> [What to work on]:
Use the entries below and reproduce exactly the lines from the one containing "Open browser downloads icon" down to the one containing "Task: Open the 2 Закладки count", both of them included.
--- Excerpted data Enclosed Below ---
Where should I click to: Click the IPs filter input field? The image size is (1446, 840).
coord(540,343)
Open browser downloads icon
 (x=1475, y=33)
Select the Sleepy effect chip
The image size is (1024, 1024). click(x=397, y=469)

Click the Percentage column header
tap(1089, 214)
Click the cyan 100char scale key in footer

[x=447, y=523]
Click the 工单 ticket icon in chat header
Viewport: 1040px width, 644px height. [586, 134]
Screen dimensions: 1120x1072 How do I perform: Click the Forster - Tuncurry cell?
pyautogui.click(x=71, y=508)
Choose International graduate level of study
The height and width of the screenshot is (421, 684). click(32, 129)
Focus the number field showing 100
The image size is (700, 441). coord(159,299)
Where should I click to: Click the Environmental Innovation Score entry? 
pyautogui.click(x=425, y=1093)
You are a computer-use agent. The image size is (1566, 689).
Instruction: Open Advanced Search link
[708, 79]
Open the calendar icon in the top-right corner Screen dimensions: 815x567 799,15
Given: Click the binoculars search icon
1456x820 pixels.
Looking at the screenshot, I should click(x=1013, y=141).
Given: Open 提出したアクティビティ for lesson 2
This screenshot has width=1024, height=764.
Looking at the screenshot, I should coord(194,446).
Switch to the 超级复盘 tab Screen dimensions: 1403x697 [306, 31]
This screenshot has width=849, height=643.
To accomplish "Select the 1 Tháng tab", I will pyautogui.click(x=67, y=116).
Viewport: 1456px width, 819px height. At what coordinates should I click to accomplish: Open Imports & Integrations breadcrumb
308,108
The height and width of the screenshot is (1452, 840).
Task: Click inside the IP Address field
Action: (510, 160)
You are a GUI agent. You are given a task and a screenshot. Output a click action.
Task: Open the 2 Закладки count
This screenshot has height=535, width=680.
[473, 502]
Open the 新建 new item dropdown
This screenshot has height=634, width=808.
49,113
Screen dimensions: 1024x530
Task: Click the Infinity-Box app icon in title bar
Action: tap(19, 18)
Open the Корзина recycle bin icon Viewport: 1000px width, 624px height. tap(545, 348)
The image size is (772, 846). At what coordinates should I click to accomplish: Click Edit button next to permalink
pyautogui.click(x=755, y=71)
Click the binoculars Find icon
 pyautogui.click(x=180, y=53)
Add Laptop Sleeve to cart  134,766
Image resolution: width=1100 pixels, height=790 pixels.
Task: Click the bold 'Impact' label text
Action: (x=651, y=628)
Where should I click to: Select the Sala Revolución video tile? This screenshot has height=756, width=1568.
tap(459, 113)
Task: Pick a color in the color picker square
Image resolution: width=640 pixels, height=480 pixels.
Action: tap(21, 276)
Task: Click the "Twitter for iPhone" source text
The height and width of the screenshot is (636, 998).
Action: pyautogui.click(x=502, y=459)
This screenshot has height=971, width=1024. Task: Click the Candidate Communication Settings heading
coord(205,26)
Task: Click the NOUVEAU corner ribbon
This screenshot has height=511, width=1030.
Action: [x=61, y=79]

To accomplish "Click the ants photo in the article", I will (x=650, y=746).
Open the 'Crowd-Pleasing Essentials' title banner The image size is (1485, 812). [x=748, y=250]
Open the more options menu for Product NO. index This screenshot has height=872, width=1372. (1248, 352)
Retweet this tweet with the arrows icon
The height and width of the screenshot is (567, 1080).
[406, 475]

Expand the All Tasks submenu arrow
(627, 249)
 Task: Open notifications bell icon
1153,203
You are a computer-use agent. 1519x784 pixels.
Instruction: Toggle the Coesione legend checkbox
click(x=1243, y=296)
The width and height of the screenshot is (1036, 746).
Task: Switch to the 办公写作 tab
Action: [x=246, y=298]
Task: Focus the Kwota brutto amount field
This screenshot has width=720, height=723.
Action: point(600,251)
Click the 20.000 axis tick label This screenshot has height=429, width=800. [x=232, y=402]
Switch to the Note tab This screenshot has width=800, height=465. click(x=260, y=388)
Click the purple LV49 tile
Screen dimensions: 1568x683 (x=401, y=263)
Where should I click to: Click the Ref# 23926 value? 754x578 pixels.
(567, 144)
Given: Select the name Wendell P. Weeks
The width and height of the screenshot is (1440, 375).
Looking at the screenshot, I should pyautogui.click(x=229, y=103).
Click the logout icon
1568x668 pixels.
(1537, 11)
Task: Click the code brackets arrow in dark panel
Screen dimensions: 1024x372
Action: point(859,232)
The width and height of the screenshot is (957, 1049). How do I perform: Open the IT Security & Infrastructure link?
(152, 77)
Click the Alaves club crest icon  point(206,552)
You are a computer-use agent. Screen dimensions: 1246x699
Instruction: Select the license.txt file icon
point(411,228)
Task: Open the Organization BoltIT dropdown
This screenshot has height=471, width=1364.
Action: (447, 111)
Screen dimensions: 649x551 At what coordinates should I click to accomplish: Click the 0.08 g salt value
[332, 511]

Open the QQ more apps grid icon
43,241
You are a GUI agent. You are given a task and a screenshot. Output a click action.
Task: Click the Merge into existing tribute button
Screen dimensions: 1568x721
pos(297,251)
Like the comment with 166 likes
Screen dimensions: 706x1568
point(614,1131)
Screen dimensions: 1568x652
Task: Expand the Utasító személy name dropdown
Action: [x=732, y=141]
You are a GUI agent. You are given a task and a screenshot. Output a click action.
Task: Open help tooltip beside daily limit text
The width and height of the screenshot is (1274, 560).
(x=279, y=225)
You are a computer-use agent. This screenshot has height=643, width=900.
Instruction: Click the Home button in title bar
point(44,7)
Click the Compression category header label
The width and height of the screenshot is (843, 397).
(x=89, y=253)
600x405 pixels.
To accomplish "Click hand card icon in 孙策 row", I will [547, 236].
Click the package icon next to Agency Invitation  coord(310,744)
--- End of Enclosed Excerpted data ---
> [Answer below]:
Open browser downloads icon
 (x=1475, y=33)
Select the Sleepy effect chip
The image size is (1024, 1024). click(x=397, y=469)

Click the Percentage column header
tap(1089, 214)
Click the cyan 100char scale key in footer

[x=447, y=523]
Click the 工单 ticket icon in chat header
Viewport: 1040px width, 644px height. [586, 134]
Screen dimensions: 1120x1072 How do I perform: Click the Forster - Tuncurry cell?
pyautogui.click(x=71, y=508)
Choose International graduate level of study
The height and width of the screenshot is (421, 684). click(32, 129)
Focus the number field showing 100
The image size is (700, 441). coord(159,299)
Where should I click to: Click the Environmental Innovation Score entry? 
pyautogui.click(x=425, y=1093)
You are a computer-use agent. The image size is (1566, 689).
Instruction: Open Advanced Search link
[708, 79]
Open the calendar icon in the top-right corner Screen dimensions: 815x567 799,15
Given: Click the binoculars search icon
1456x820 pixels.
Looking at the screenshot, I should click(x=1013, y=141).
Given: Open 提出したアクティビティ for lesson 2
This screenshot has width=1024, height=764.
Looking at the screenshot, I should coord(194,446).
Switch to the 超级复盘 tab Screen dimensions: 1403x697 [306, 31]
This screenshot has width=849, height=643.
To accomplish "Select the 1 Tháng tab", I will pyautogui.click(x=67, y=116).
Viewport: 1456px width, 819px height. At what coordinates should I click to accomplish: Open Imports & Integrations breadcrumb
308,108
The height and width of the screenshot is (1452, 840).
Task: Click inside the IP Address field
Action: (510, 160)
You are a GUI agent. You are given a task and a screenshot. Output a click action.
Task: Open the 2 Закладки count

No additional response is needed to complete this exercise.